Collected data
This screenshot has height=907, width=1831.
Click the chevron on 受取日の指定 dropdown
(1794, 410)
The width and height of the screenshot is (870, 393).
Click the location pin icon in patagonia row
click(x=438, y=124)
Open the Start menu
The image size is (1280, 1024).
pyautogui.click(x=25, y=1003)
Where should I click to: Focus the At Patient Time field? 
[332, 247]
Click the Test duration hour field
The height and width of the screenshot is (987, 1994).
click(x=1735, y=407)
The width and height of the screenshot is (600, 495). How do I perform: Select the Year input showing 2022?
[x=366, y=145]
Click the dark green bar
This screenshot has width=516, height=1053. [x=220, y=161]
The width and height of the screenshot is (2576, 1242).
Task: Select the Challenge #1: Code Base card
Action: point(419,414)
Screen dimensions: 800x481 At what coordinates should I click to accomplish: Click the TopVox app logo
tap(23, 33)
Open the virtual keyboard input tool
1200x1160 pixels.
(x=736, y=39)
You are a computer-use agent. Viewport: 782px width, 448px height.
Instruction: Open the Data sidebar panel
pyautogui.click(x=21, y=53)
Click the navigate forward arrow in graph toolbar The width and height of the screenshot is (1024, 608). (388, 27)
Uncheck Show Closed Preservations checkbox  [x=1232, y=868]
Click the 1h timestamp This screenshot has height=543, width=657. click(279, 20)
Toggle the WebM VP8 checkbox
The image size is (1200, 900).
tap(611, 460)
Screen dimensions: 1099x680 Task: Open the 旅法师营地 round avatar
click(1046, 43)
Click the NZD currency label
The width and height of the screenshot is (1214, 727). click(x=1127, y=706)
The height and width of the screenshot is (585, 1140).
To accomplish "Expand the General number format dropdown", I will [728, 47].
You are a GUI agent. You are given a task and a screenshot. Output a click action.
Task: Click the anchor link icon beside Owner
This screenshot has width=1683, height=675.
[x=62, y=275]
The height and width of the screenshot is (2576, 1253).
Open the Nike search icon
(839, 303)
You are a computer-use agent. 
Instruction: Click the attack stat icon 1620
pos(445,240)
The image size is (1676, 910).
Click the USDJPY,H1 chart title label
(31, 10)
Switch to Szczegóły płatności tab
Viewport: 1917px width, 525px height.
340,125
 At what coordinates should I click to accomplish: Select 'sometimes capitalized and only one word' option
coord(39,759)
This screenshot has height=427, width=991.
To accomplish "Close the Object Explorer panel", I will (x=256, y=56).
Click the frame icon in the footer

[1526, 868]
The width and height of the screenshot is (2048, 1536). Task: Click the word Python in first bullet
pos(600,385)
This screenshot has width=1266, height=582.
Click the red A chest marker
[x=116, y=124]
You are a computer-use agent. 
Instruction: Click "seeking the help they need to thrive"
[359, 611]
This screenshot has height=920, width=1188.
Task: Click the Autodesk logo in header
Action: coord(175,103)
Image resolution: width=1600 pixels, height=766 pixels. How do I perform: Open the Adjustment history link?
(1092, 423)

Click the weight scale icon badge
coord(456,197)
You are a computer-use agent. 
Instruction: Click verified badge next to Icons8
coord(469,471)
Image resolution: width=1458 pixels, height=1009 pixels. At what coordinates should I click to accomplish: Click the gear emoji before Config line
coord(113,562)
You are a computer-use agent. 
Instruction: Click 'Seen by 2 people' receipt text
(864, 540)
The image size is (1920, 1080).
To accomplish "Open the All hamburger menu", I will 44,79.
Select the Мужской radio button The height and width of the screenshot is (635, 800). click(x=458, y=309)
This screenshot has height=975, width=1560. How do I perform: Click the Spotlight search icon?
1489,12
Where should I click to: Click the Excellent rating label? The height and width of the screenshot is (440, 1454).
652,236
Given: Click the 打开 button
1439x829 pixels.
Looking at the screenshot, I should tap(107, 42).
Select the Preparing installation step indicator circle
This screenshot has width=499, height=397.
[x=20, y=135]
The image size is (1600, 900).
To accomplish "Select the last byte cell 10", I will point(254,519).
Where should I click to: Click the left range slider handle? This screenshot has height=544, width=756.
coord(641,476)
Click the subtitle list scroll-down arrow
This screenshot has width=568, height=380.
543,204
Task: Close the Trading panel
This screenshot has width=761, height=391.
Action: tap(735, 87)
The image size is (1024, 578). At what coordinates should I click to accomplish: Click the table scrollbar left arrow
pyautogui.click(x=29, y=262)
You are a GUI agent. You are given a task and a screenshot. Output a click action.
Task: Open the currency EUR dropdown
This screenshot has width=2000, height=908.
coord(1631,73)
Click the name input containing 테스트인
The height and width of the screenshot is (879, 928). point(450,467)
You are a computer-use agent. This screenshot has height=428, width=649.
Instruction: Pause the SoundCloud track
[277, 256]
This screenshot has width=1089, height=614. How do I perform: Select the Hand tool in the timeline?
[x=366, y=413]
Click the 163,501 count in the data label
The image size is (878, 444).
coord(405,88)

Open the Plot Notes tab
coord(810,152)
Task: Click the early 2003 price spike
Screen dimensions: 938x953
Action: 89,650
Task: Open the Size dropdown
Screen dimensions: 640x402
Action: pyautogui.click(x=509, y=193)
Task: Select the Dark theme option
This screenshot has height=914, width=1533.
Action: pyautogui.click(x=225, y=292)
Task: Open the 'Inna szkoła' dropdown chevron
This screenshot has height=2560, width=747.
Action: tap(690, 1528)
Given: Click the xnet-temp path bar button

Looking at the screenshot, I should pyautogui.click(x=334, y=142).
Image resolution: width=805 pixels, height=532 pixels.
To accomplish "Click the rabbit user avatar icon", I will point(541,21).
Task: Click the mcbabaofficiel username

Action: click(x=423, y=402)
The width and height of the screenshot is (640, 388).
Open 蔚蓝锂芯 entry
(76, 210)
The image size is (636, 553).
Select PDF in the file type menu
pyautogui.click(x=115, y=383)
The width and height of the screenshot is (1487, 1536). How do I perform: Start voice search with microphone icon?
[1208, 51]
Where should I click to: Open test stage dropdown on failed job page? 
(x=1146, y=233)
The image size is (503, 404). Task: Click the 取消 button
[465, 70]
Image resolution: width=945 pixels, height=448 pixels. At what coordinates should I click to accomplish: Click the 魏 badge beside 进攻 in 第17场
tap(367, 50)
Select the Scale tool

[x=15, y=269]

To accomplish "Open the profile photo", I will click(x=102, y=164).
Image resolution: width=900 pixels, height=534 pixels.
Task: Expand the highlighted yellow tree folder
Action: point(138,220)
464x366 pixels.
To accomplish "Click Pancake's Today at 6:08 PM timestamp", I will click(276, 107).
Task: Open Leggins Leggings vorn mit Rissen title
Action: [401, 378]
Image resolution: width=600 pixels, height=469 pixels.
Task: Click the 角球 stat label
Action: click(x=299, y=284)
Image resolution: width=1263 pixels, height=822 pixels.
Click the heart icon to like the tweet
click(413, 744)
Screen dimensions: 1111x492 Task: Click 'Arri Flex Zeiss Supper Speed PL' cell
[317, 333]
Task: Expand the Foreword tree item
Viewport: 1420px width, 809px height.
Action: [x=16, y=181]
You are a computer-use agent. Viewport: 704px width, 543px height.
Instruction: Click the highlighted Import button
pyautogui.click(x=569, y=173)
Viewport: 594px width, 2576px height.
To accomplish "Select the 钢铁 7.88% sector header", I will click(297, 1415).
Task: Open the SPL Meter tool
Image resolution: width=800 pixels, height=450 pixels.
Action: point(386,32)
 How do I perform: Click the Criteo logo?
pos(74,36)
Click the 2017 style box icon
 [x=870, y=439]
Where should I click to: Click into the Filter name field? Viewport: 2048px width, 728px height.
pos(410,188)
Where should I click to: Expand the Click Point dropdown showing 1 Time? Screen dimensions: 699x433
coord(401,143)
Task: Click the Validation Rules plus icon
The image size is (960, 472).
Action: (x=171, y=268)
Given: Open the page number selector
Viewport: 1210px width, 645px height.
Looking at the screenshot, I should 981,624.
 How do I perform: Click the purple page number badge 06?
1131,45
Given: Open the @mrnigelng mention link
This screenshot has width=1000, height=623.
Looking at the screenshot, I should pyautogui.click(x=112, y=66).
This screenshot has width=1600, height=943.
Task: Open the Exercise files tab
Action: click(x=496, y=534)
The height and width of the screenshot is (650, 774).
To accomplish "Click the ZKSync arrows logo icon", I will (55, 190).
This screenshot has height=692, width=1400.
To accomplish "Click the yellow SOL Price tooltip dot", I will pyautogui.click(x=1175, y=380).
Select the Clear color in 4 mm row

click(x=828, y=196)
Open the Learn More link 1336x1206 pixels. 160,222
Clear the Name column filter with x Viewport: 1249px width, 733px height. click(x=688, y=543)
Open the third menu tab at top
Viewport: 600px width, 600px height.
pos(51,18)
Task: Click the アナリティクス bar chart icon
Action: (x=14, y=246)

WHAT YOU HAVE TO DO:
Write out exactly the lines above between the line with "Switch to Szczegóły płatności tab" and the line with "Given: Click the 打开 button", inclusive, and nothing beyond them.

SOLUTION TO THIS PROBLEM:
Switch to Szczegóły płatności tab
Viewport: 1917px width, 525px height.
340,125
 At what coordinates should I click to accomplish: Select 'sometimes capitalized and only one word' option
coord(39,759)
This screenshot has height=427, width=991.
To accomplish "Close the Object Explorer panel", I will (x=256, y=56).
Click the frame icon in the footer

[1526, 868]
The width and height of the screenshot is (2048, 1536). Task: Click the word Python in first bullet
pos(600,385)
This screenshot has width=1266, height=582.
Click the red A chest marker
[x=116, y=124]
You are a computer-use agent. 
Instruction: Click "seeking the help they need to thrive"
[359, 611]
This screenshot has height=920, width=1188.
Task: Click the Autodesk logo in header
Action: coord(175,103)
Image resolution: width=1600 pixels, height=766 pixels. How do I perform: Open the Adjustment history link?
(1092, 423)

Click the weight scale icon badge
coord(456,197)
You are a computer-use agent. 
Instruction: Click verified badge next to Icons8
coord(469,471)
Image resolution: width=1458 pixels, height=1009 pixels. At what coordinates should I click to accomplish: Click the gear emoji before Config line
coord(113,562)
You are a computer-use agent. 
Instruction: Click 'Seen by 2 people' receipt text
(864, 540)
The image size is (1920, 1080).
To accomplish "Open the All hamburger menu", I will 44,79.
Select the Мужской radio button The height and width of the screenshot is (635, 800). click(x=458, y=309)
This screenshot has height=975, width=1560. How do I perform: Click the Spotlight search icon?
1489,12
Where should I click to: Click the Excellent rating label? The height and width of the screenshot is (440, 1454).
652,236
Given: Click the 打开 button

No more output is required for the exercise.